* Work to complete
Starting at the line that contains "The image size" and running through the end of the material, rewrite each line as one string in a JSON list, skipping blank lines. Leave the pictures out of the list.

* Material shown
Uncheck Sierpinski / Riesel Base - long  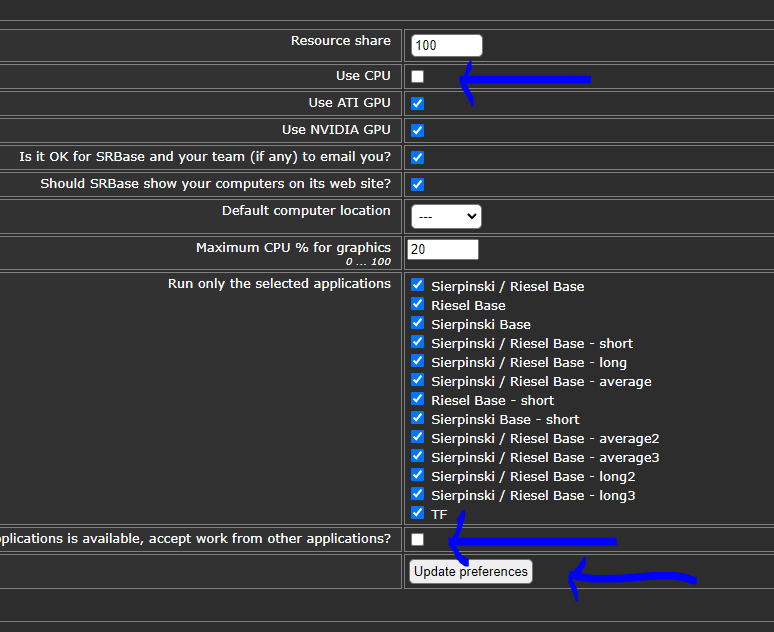point(417,361)
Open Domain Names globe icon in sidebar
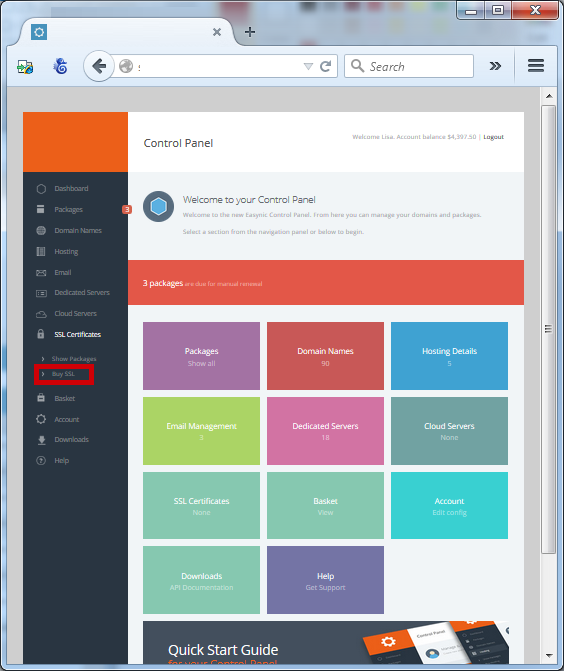Screen dimensions: 564x671 41,231
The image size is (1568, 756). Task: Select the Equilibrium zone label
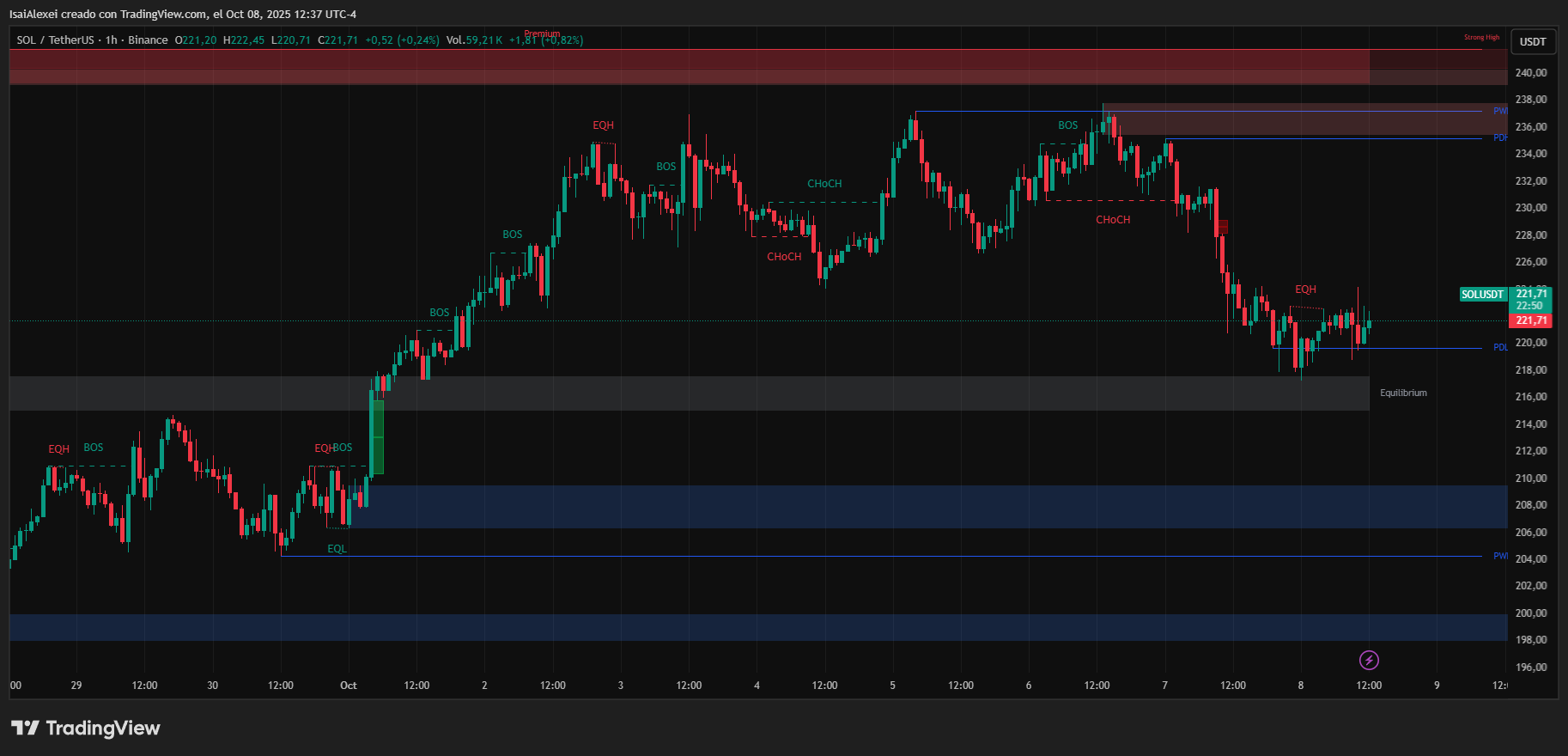click(1403, 393)
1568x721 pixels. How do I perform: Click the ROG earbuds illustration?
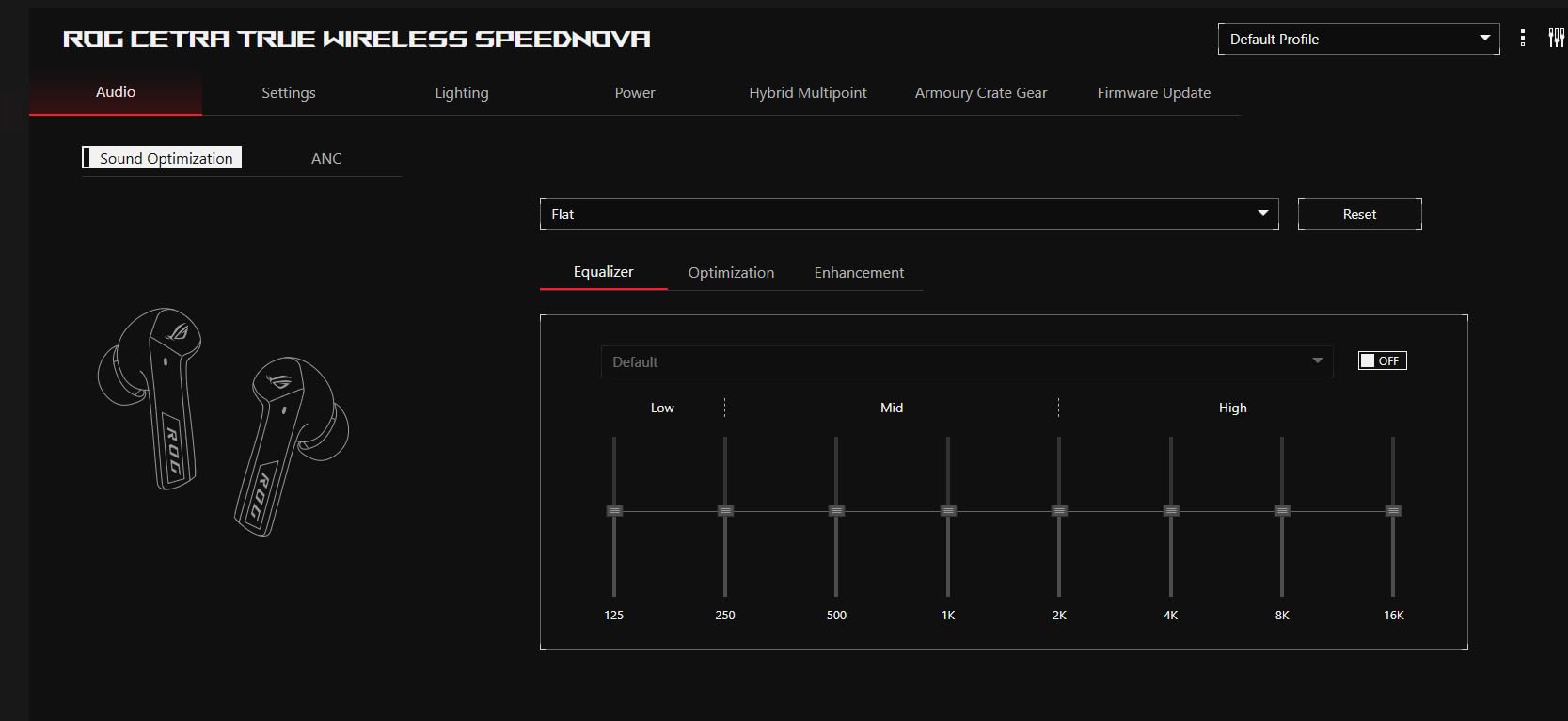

* Task response
[
  "The image size is (1568, 756). Task: Select the Equilibrium zone label",
  "click(1403, 393)",
  "1568x721 pixels. How do I perform: Click the ROG earbuds illustration?"
]